▸ TASK STATEMENT:
Copy out each line in the records below that contains the word "image".

※ ※ ※

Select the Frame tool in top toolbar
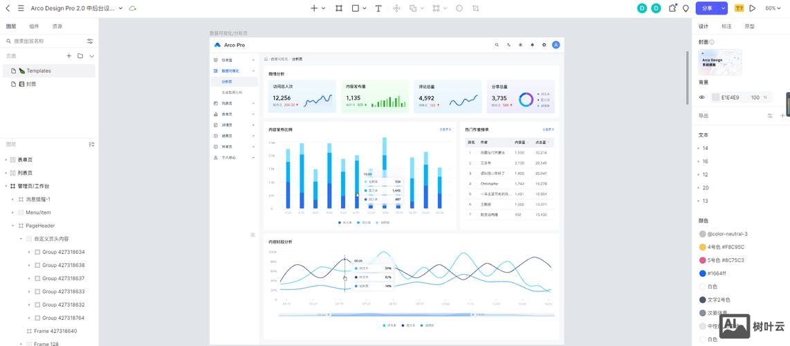 click(339, 8)
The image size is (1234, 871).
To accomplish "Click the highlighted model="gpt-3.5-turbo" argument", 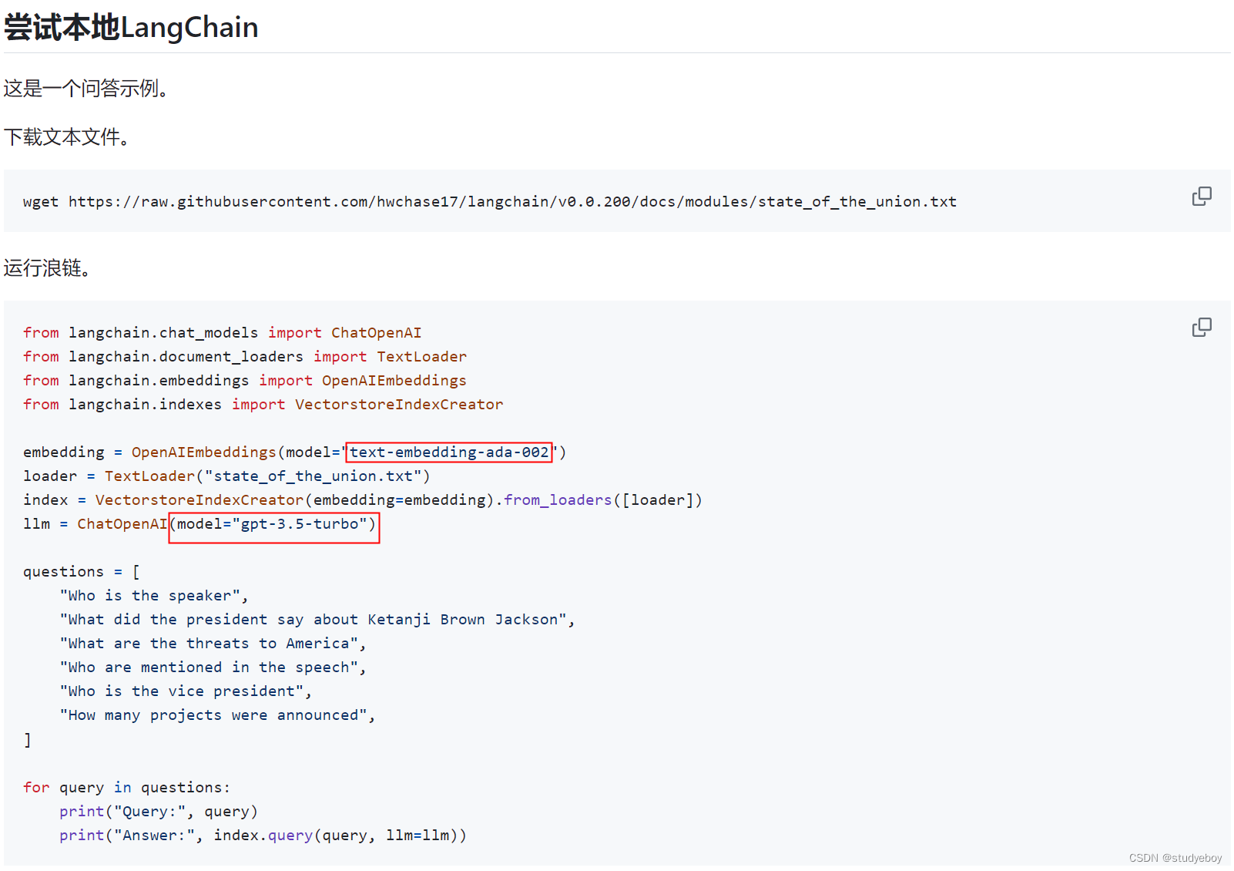I will (x=274, y=524).
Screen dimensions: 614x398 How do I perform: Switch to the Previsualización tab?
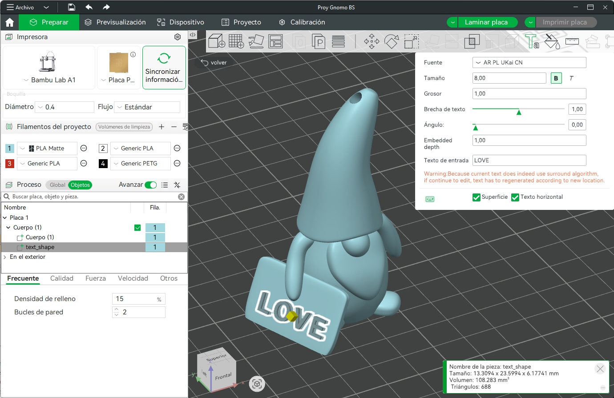point(115,22)
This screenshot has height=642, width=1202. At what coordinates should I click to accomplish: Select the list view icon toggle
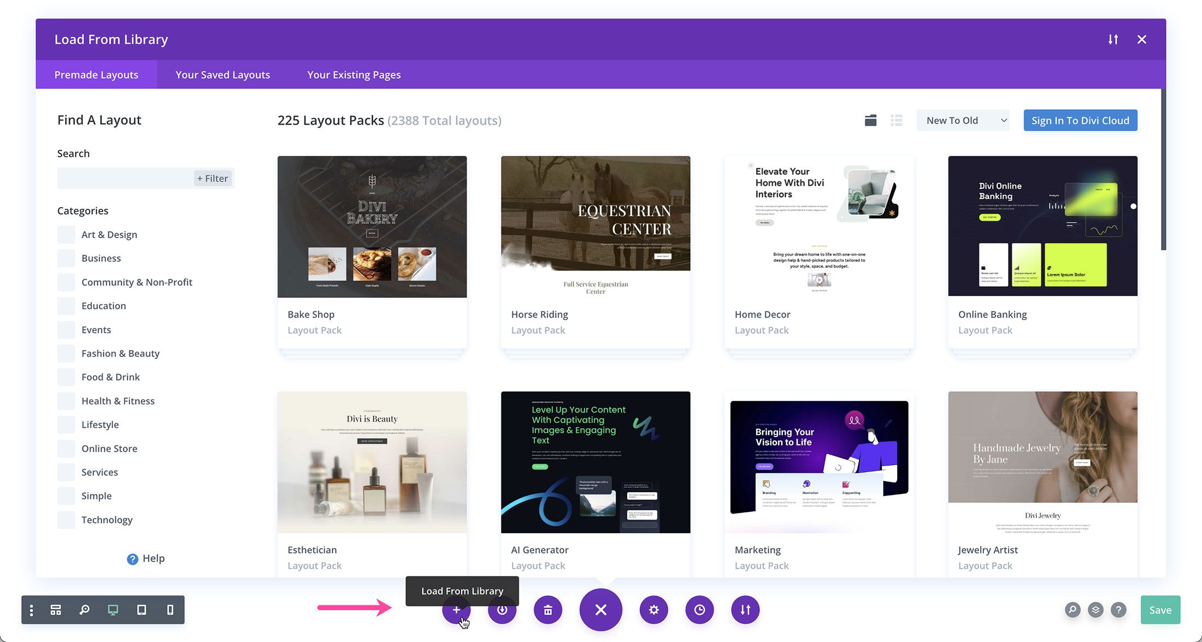click(897, 121)
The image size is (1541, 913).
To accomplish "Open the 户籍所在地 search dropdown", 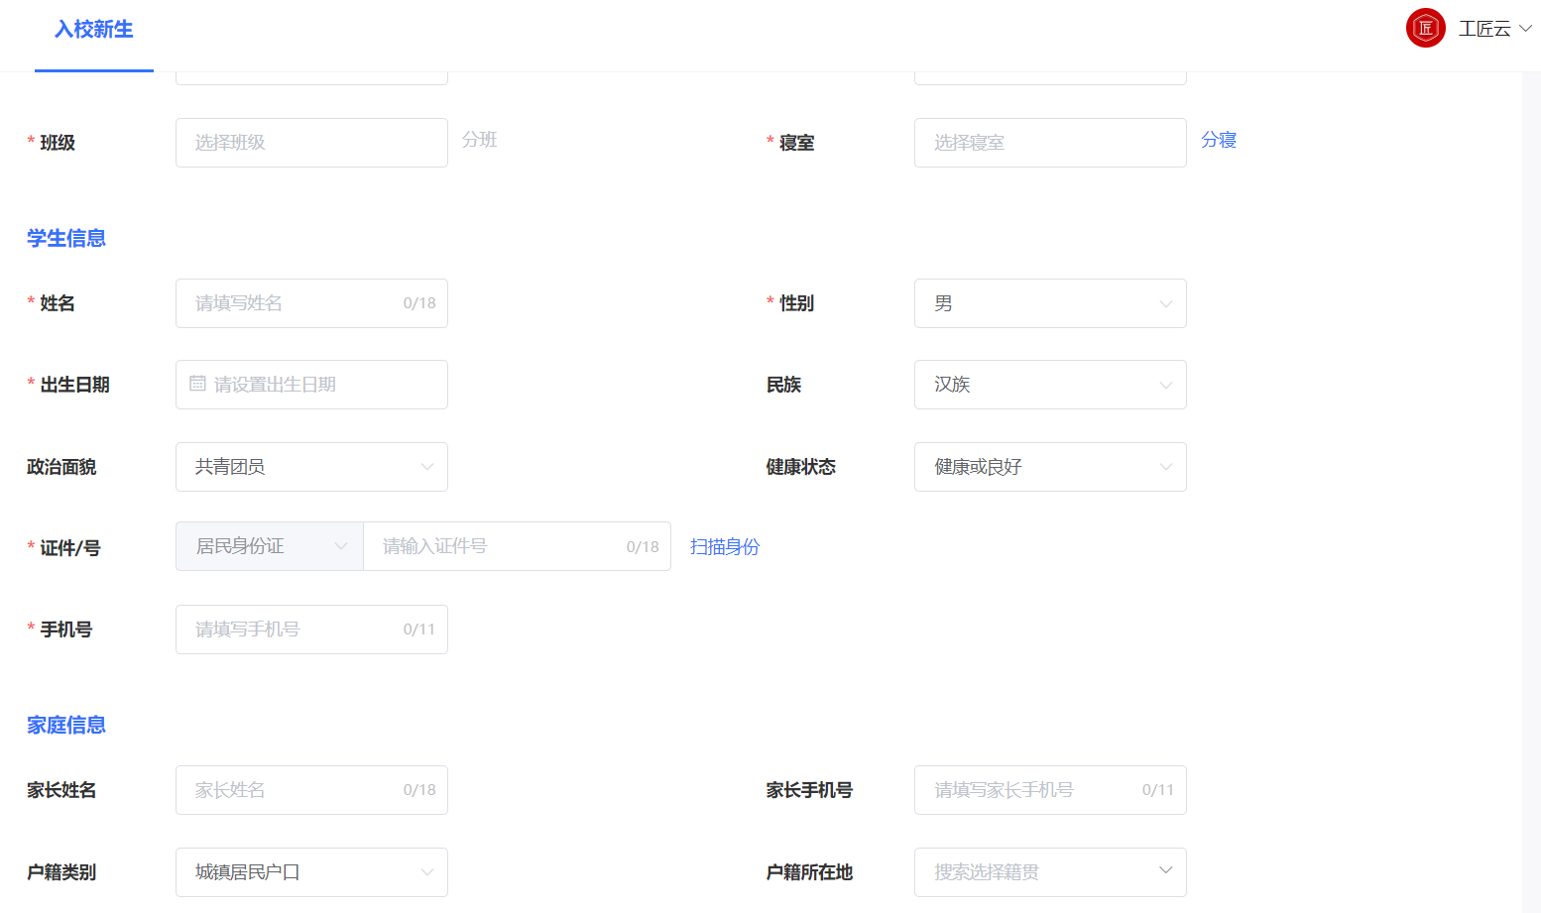I will (1163, 871).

※ ※ ※

▸ WORKED ANSWER:
The image size is (1234, 871).
The image size is (1541, 913).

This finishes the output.